Nance told The Art Newspaper in an interview that he originally took the 1969 Gallery job primarily so he could receive health insurance. But months after 1969’s founder and director Quang Bao let Nance go on the grounds that he wasn’t the right fit for the space’s culture, members of Bao’s team began noticing that Nance may have been courting 1969 Gallery’s contacts on behalf of Hyacinth. Bao never required Nance to sign a non-compete agreement or a non-disclosure agreement (NDA) during his time at 1969 Gallery. Bao is not taking legal action against Nance, but says calls between the two have been fruitless. In an email about the situation, Bao wrote: “Does one really need an NDA against lying, cheating and stealing?”

Numerous galleries evidently believe the answer is yes. From businesses large enough to have legally-mandated human resources departments to smaller outfits hoping to cover their bases, NDAs are a widespread practice. However, there is scant legal precedent for cases involving such intellectual property disputes as they pertain to the art market. Most disputes are resolved before reaching the point of a lawsuit being filed, and those that aren’t—like the 2019 dispute that started when gallery director Bona Yoo left Lehmann Maupin for Lévy Gorvy—are often settled to save the parties from publicly airing dirty laundry.

Bao tells The Art Newspaper that staff at 1969 Gallery began realising something was amiss around April, when his friends and family started receiving newsletters from Hyacinth. While Nance refused to say whether or not he is using his former employer’s contacts, 1969 Gallery has compelling evidence to the contrary—which underlines how advancing dealer technology is creating more transparency within a famously opaque industry.

When a collector inquires through Artsy, a major online sales platform on which both 1969 and Hyacinth are active, Artsy automatically generates a lengthy, encrypted email address through which the entire exchange takes place. On 12 February, Hyacinth’s outreach began appearing on a number of 1969’s active Artsy threads, suggesting that Nance may have pulled emails wholesale from 1969’s database for use at Hyacinth.

“If a former employee has taken confidential information from an employer on their way out the door, the employer may have legal claims under state or federal law even in the absence of a confidentiality agreement, depending on the facts,” Kate Lucas, an art lawyer with the firm Grossman, tells The Art Newspaper. “A federal statute protects trade secrets, while New York state common law recognises claims related to misappropriation of confidential information.”

But whether press and collector emails are trade secrets remains up for debate. Much of this information is publicly accessible, though personal relationships are typically key to actually garnering responses and engagement.
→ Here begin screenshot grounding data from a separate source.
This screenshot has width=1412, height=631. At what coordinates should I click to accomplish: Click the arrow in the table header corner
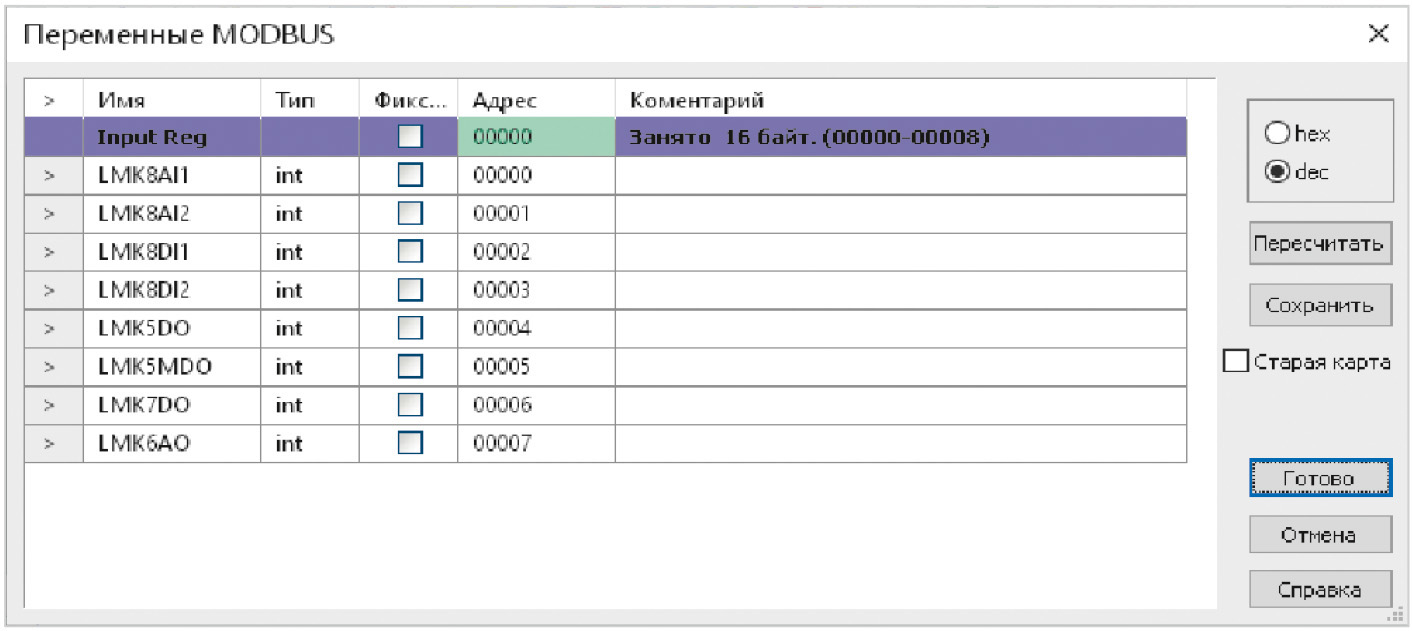click(x=51, y=100)
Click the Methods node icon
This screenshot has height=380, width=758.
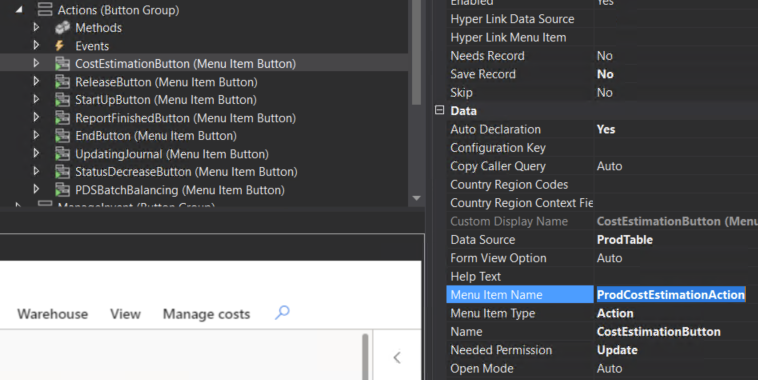point(62,28)
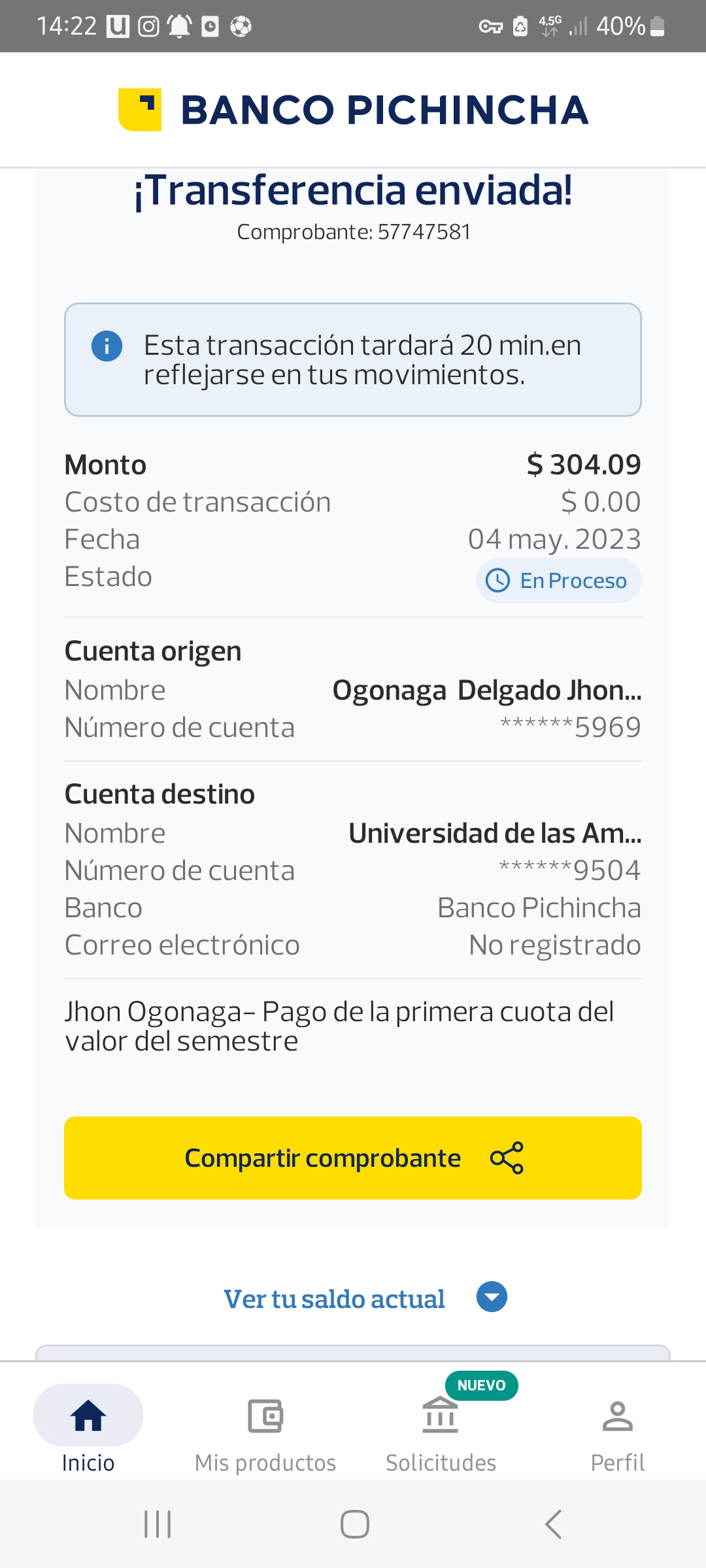This screenshot has height=1568, width=706.
Task: Tap the Banco Pichincha yellow logo icon
Action: [x=140, y=109]
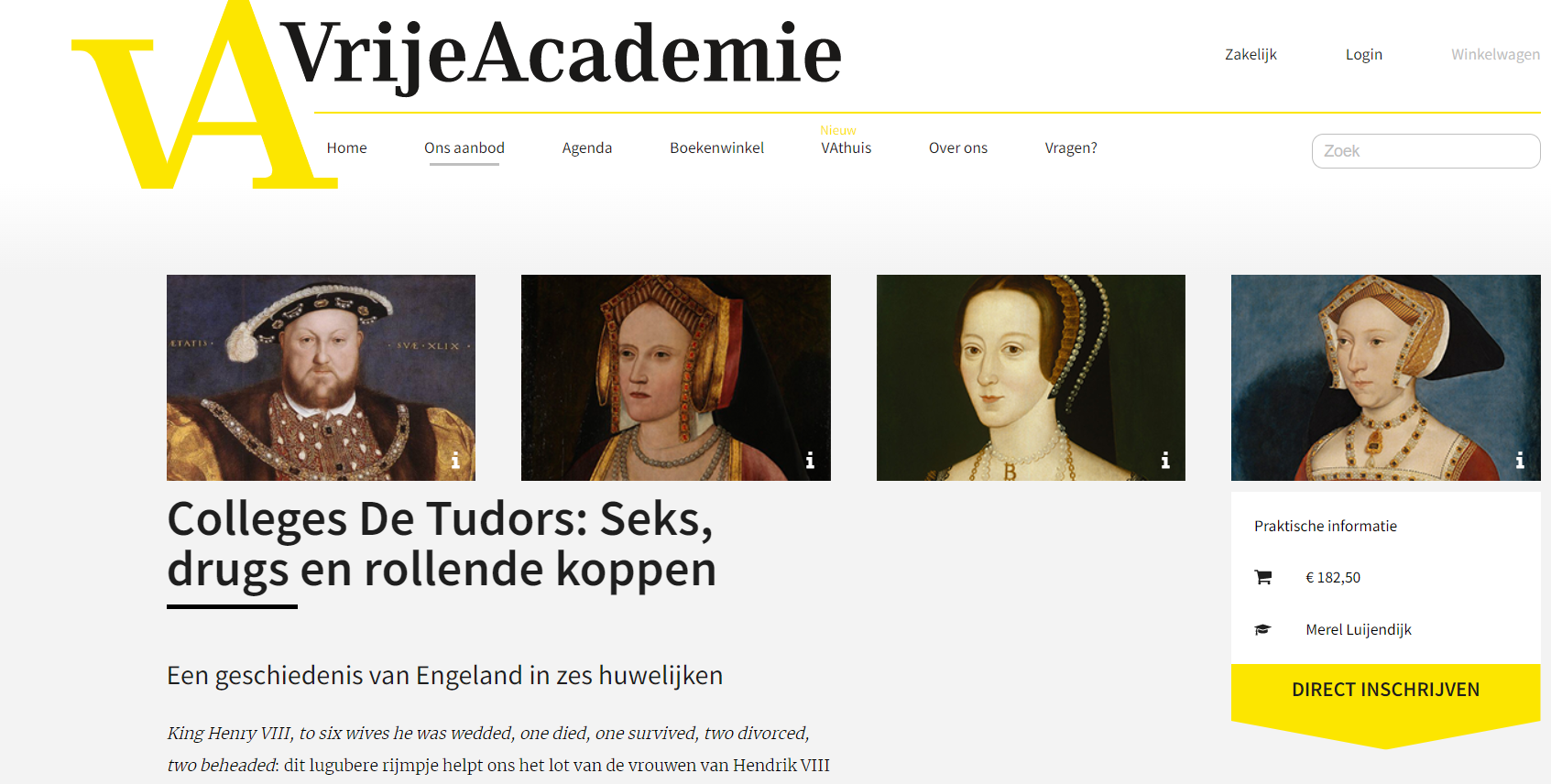The width and height of the screenshot is (1551, 784).
Task: Open the Home menu item
Action: 346,147
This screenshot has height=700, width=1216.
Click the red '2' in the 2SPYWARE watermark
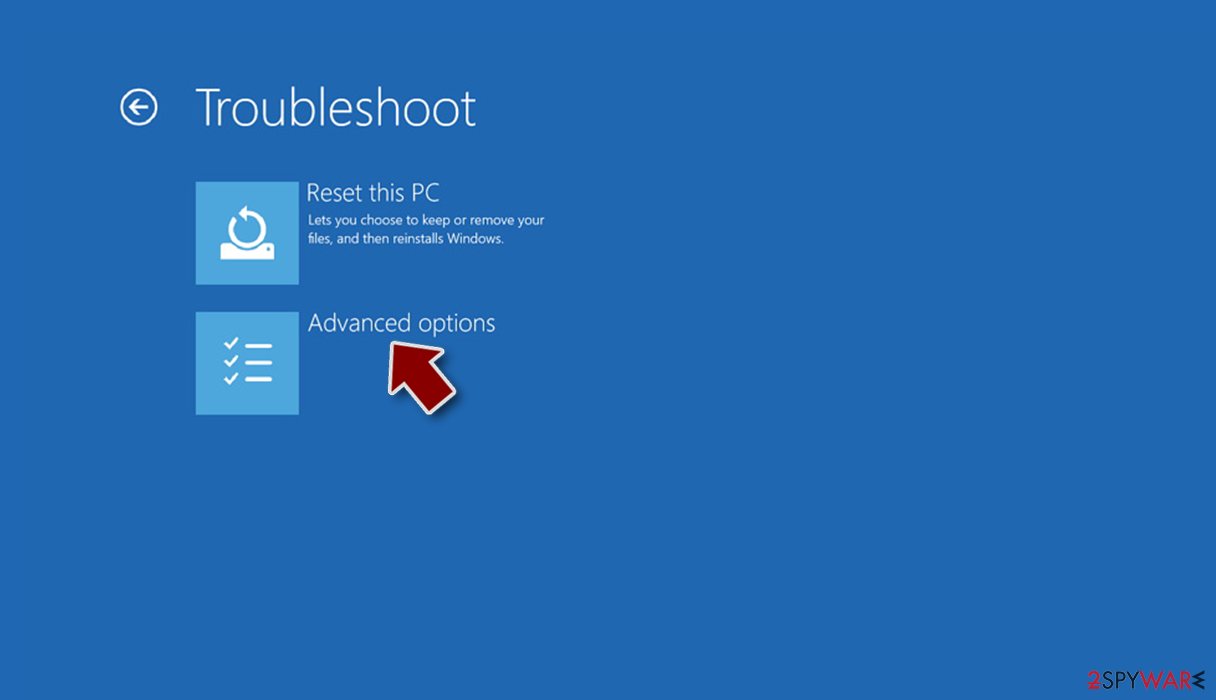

“A clear contract at the outset of an employment relationship can still be very helpful,” Lucas adds. Not only does it provide extra coverage in light of the Federal Trade Commission’s recent regulations on non-compete agreements, “it can be an effective way to clarify, for example, what the employer’s expectations were for handling specific types of sensitive materials”—a critical measure of clarity in an opaque industry where competition for collectors is often fierce but rules and expectations remain informal.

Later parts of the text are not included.